En este colegio, que pertenecía a la Compañía de Jesús, conocí a Manuel Larraín Errázuriz, quien con el tiempo llegaría a ser mi mejor amigo. Este mismo año hice mi primera comunión; también mi madre compró una parcela en El Monte, un pequeño poblado en las afueras de Santiago, un lugar donde pasé algunos de los días más felices de mi existencia. Creo que el contacto con la naturaleza le daba sentido a mi vida: la majestuosidad del cielo, las noches estrelladas, el silencio, el sol naciente detrás de la cordillera...
Primeras actividades apostólicas
Mi vida siempre estuvo ligada a la religión, a Cristo y a Dios. A los años fui admitido en la Congregación Mariana y en el Apostolado de la Oración; estos fueron mis primeros pasos en la Iglesia. A los comencé mi actividad apostólica como catequista en la Parroquia Nuestra Señora de Andacollo. Hablar de Dios y de Cristo me llenaba de gozo. En este tiempo me enamoré de una niña que nunca llegué a conocer. Una tarde tranquila y gris la vi a lo lejos, en una reunión de jóvenes; me llamó grandemente la atención, tenía los ojos color cielo y el pelo oscuro y liso le caía por la espalda. Pero no fui correspondido. Por más que intenté ubicarla después, no fue posible, no la vi nunca más. Fue como una aparición, como un sueño, una idealización. Es más, nunca llegué a saber ni su nombre.

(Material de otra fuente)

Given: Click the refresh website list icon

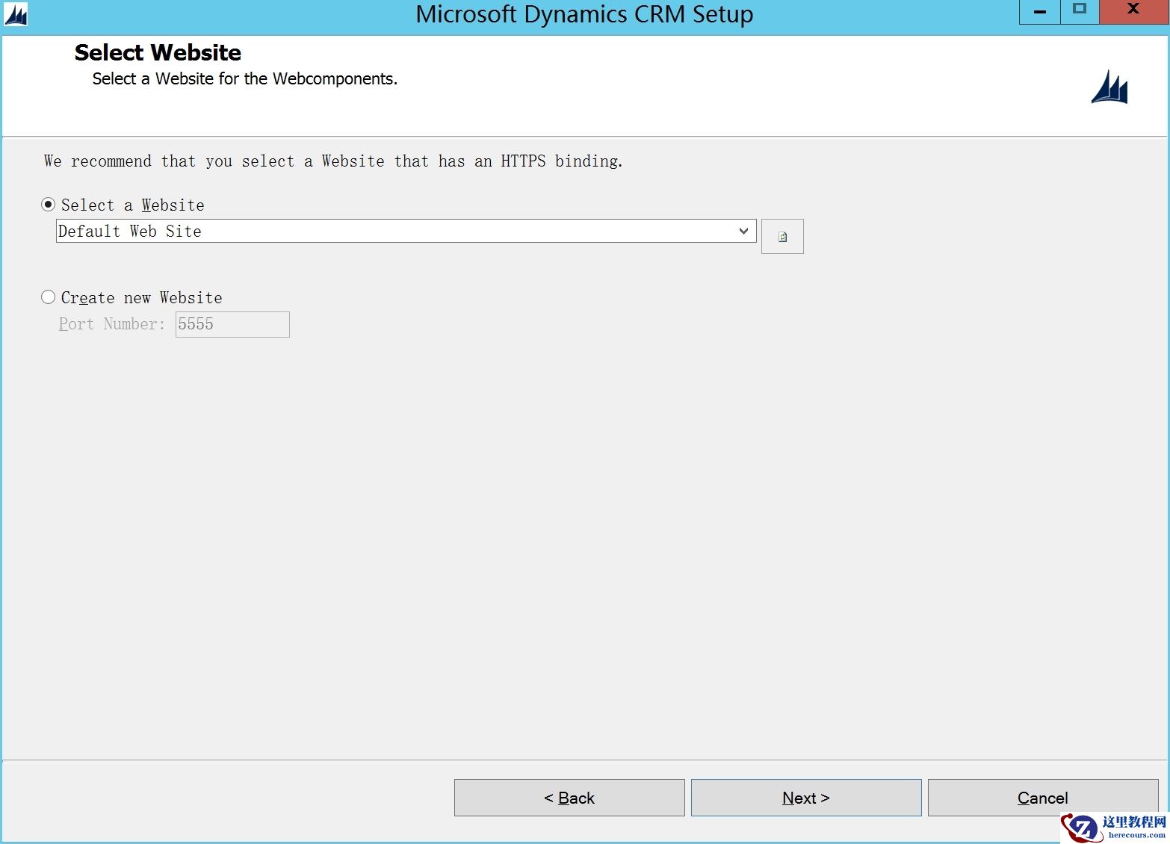Looking at the screenshot, I should point(782,236).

Cuando tenía años descubrí que mi verdadera vocación era el sacerdocio. Luego de largas conversaciones con mi madre, presenté una solicitud para ingresar a la Compañía de Jesús. Pero el padre Fernando Vives Solar, quien más tarde sería mi guía espiritual, me aconsejó que esperara hasta terminar el bachillerato. Así lo hice. Fue él también quien despertó en mí la vocación social y el respeto a la dignidad del hombre, ya que era uno de los principales impulsores de la doctrina social de la iglesia.

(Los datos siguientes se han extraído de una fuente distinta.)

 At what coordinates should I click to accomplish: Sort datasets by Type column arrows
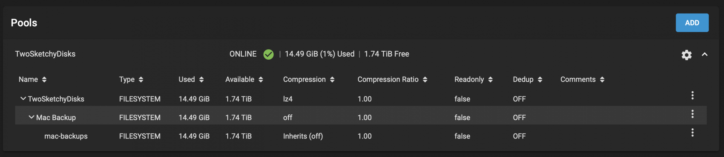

Escuchando la voz de la calle
En marzo de 1918 comencé a estudiar derecho en la Universidad Católica de Chile. Estaba seguro de que a través de esta carrera podría ayudar a solucionar algunos de los problemas de la gente. Por lo menos trataría de impartir mayor justicia. Desde el primer día me involucré intensamente en la vida universitaria. Ingresé al Centro de Alumnos de Derecho y me relacioné con muchas personas importantes de la época: políticos, intelectuales y artistas, y me involucré con la gente de la calle. Quería saber qué sentía, por ejemplo, el feriante, el trabajador de la construcción, la dueña de casa, el señor de la botica…
A todos escuchaba con respeto y muy pronto me di cuenta de que los trabajadores, en general, necesitaban ayuda legal, pues estaban desamparados. Muchos ni siquiera sabían leer. Menos sabían sobre sus derechos ni de las leyes. Frente a esta situación que afectaba a muchos compatriotas, con algunos compañeros de curso creamos un consultorio jurídico para obreros.